§ Exercise directions
What you return must be an exact copy of the lines in the listing below between the line holding "You are a computer-use" and the line holding "Instruction: Select the Countries section tab", inclusive, and nothing more.
** Stored data follows **
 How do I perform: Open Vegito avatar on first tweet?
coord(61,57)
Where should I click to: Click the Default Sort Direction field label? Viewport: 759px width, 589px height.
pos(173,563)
** End of Stored data **
** Stored data follows **
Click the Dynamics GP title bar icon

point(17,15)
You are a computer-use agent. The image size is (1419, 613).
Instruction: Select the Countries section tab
** End of Stored data **
§ Task solution
You are a computer-use agent. The image size is (1419, 613).
Instruction: Select the Countries section tab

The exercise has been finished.